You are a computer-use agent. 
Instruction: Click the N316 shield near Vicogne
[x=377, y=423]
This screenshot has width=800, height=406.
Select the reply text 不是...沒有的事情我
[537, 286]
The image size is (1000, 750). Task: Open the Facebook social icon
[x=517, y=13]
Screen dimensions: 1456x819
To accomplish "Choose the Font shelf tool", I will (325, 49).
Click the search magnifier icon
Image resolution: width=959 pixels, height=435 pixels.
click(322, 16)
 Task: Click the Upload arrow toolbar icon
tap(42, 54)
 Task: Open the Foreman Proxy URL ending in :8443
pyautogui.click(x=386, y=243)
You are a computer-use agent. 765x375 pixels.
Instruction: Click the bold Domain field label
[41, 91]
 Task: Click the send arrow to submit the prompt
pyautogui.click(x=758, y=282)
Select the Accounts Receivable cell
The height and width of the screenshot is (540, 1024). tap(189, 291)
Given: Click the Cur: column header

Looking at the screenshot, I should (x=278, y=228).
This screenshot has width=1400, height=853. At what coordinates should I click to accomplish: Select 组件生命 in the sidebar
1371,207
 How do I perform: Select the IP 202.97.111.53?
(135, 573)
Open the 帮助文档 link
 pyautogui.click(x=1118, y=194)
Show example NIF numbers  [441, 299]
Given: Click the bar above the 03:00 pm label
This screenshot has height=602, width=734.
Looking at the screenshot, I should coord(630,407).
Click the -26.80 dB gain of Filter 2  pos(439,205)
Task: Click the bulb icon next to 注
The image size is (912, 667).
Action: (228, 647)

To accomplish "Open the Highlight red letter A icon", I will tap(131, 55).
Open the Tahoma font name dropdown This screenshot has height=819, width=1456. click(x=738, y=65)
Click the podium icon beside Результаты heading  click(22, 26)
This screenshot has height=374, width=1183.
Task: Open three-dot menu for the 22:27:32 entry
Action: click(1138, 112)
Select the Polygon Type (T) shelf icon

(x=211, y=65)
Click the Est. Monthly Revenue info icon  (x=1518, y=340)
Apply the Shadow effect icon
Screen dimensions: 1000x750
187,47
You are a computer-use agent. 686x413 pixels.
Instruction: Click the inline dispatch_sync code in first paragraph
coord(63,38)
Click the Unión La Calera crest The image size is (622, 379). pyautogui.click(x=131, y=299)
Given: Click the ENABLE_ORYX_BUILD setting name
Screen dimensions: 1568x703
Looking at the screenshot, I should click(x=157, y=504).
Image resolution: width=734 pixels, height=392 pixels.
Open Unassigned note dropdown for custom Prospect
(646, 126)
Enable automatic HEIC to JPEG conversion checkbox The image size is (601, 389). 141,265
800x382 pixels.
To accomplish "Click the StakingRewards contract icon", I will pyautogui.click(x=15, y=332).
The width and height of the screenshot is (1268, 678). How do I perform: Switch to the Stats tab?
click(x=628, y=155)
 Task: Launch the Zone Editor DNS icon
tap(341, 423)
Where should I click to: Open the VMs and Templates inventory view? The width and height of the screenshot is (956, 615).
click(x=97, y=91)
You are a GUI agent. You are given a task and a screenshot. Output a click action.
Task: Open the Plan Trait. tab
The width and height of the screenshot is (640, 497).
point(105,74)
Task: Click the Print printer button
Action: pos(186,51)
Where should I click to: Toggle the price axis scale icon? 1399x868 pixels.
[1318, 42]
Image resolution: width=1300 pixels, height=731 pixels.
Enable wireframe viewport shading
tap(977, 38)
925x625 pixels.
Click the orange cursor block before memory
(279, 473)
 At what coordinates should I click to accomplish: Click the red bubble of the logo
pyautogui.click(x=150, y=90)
* * * *
What is needed:
Given the listing above, print all of it word for word.

Result:
You are a computer-use agent. 
Instruction: Click the N316 shield near Vicogne
[x=377, y=423]
This screenshot has width=800, height=406.
Select the reply text 不是...沒有的事情我
[537, 286]
The image size is (1000, 750). Task: Open the Facebook social icon
[x=517, y=13]
Screen dimensions: 1456x819
To accomplish "Choose the Font shelf tool", I will (325, 49).
Click the search magnifier icon
Image resolution: width=959 pixels, height=435 pixels.
click(322, 16)
 Task: Click the Upload arrow toolbar icon
tap(42, 54)
 Task: Open the Foreman Proxy URL ending in :8443
pyautogui.click(x=386, y=243)
You are a computer-use agent. 765x375 pixels.
Instruction: Click the bold Domain field label
[41, 91]
 Task: Click the send arrow to submit the prompt
pyautogui.click(x=758, y=282)
Select the Accounts Receivable cell
The height and width of the screenshot is (540, 1024). tap(189, 291)
Given: Click the Cur: column header

Looking at the screenshot, I should (x=278, y=228).
This screenshot has width=1400, height=853. At what coordinates should I click to accomplish: Select 组件生命 in the sidebar
1371,207
 How do I perform: Select the IP 202.97.111.53?
(135, 573)
Open the 帮助文档 link
 pyautogui.click(x=1118, y=194)
Show example NIF numbers  [441, 299]
Given: Click the bar above the 03:00 pm label
This screenshot has height=602, width=734.
Looking at the screenshot, I should coord(630,407).
Click the -26.80 dB gain of Filter 2  pos(439,205)
Task: Click the bulb icon next to 注
The image size is (912, 667).
Action: (228, 647)

To accomplish "Open the Highlight red letter A icon", I will tap(131, 55).
Open the Tahoma font name dropdown This screenshot has height=819, width=1456. click(x=738, y=65)
Click the podium icon beside Результаты heading  click(22, 26)
This screenshot has height=374, width=1183.
Task: Open three-dot menu for the 22:27:32 entry
Action: click(1138, 112)
Select the Polygon Type (T) shelf icon

(x=211, y=65)
Click the Est. Monthly Revenue info icon  (x=1518, y=340)
Apply the Shadow effect icon
Screen dimensions: 1000x750
187,47
You are a computer-use agent. 686x413 pixels.
Instruction: Click the inline dispatch_sync code in first paragraph
coord(63,38)
Click the Unión La Calera crest The image size is (622, 379). pyautogui.click(x=131, y=299)
Given: Click the ENABLE_ORYX_BUILD setting name
Screen dimensions: 1568x703
Looking at the screenshot, I should click(x=157, y=504).
Image resolution: width=734 pixels, height=392 pixels.
Open Unassigned note dropdown for custom Prospect
(646, 126)
Enable automatic HEIC to JPEG conversion checkbox The image size is (601, 389). 141,265
800x382 pixels.
To accomplish "Click the StakingRewards contract icon", I will pyautogui.click(x=15, y=332).
The width and height of the screenshot is (1268, 678). How do I perform: Switch to the Stats tab?
click(x=628, y=155)
 Task: Launch the Zone Editor DNS icon
tap(341, 423)
Where should I click to: Open the VMs and Templates inventory view? The width and height of the screenshot is (956, 615).
click(x=97, y=91)
You are a GUI agent. You are given a task and a screenshot. Output a click action.
Task: Open the Plan Trait. tab
The width and height of the screenshot is (640, 497).
point(105,74)
Task: Click the Print printer button
Action: pos(186,51)
Where should I click to: Toggle the price axis scale icon? 1399x868 pixels.
[1318, 42]
Image resolution: width=1300 pixels, height=731 pixels.
Enable wireframe viewport shading
tap(977, 38)
925x625 pixels.
Click the orange cursor block before memory
(279, 473)
 At what coordinates should I click to accomplish: Click the red bubble of the logo
pyautogui.click(x=150, y=90)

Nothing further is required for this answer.